• WORK ITEM: An acceptable answer contains each line of the material, unchanged.
───── GIVEN RECORDS
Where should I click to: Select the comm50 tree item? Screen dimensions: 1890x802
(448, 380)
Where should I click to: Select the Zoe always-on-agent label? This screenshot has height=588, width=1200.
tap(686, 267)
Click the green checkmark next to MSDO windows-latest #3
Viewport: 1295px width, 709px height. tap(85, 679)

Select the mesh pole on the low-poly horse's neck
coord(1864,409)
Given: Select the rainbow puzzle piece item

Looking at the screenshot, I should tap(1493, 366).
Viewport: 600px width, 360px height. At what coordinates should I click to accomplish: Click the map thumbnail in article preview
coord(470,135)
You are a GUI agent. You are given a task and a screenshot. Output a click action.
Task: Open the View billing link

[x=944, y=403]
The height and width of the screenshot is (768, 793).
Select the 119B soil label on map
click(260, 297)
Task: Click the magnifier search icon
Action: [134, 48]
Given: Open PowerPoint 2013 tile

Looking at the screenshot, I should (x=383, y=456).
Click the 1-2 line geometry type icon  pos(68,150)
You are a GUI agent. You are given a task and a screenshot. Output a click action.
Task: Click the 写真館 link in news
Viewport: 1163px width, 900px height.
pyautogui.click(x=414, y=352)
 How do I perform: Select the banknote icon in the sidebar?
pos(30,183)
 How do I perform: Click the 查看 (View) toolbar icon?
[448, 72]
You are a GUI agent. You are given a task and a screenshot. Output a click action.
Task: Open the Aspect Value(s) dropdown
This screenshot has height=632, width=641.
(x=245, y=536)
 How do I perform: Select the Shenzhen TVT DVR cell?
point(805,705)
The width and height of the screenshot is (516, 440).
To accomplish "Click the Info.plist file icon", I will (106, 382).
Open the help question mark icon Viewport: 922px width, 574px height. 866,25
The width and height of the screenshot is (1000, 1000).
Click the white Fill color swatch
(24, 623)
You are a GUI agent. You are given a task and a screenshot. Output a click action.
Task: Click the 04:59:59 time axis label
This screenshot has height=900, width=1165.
──────────
• WRITTEN ANSWER:
Where should I click to: Select the comm50 tree item? Screen dimensions: 1890x802
(448, 380)
Where should I click to: Select the Zoe always-on-agent label? This screenshot has height=588, width=1200.
tap(686, 267)
Click the green checkmark next to MSDO windows-latest #3
Viewport: 1295px width, 709px height. tap(85, 679)

Select the mesh pole on the low-poly horse's neck
coord(1864,409)
Given: Select the rainbow puzzle piece item

Looking at the screenshot, I should tap(1493, 366).
Viewport: 600px width, 360px height. At what coordinates should I click to accomplish: Click the map thumbnail in article preview
coord(470,135)
You are a GUI agent. You are given a task and a screenshot. Output a click action.
Task: Open the View billing link

[x=944, y=403]
The height and width of the screenshot is (768, 793).
Select the 119B soil label on map
click(260, 297)
Task: Click the magnifier search icon
Action: [134, 48]
Given: Open PowerPoint 2013 tile

Looking at the screenshot, I should (x=383, y=456).
Click the 1-2 line geometry type icon  pos(68,150)
You are a GUI agent. You are given a task and a screenshot. Output a click action.
Task: Click the 写真館 link in news
Viewport: 1163px width, 900px height.
pyautogui.click(x=414, y=352)
 How do I perform: Select the banknote icon in the sidebar?
pos(30,183)
 How do I perform: Click the 查看 (View) toolbar icon?
[448, 72]
You are a GUI agent. You are given a task and a screenshot. Output a click action.
Task: Open the Aspect Value(s) dropdown
This screenshot has height=632, width=641.
(x=245, y=536)
 How do I perform: Select the Shenzhen TVT DVR cell?
point(805,705)
The width and height of the screenshot is (516, 440).
To accomplish "Click the Info.plist file icon", I will (106, 382).
Open the help question mark icon Viewport: 922px width, 574px height. 866,25
The width and height of the screenshot is (1000, 1000).
Click the white Fill color swatch
(24, 623)
You are a GUI agent. You are given a task and a screenshot. Output a click action.
Task: Click the 04:59:59 time axis label
This screenshot has height=900, width=1165.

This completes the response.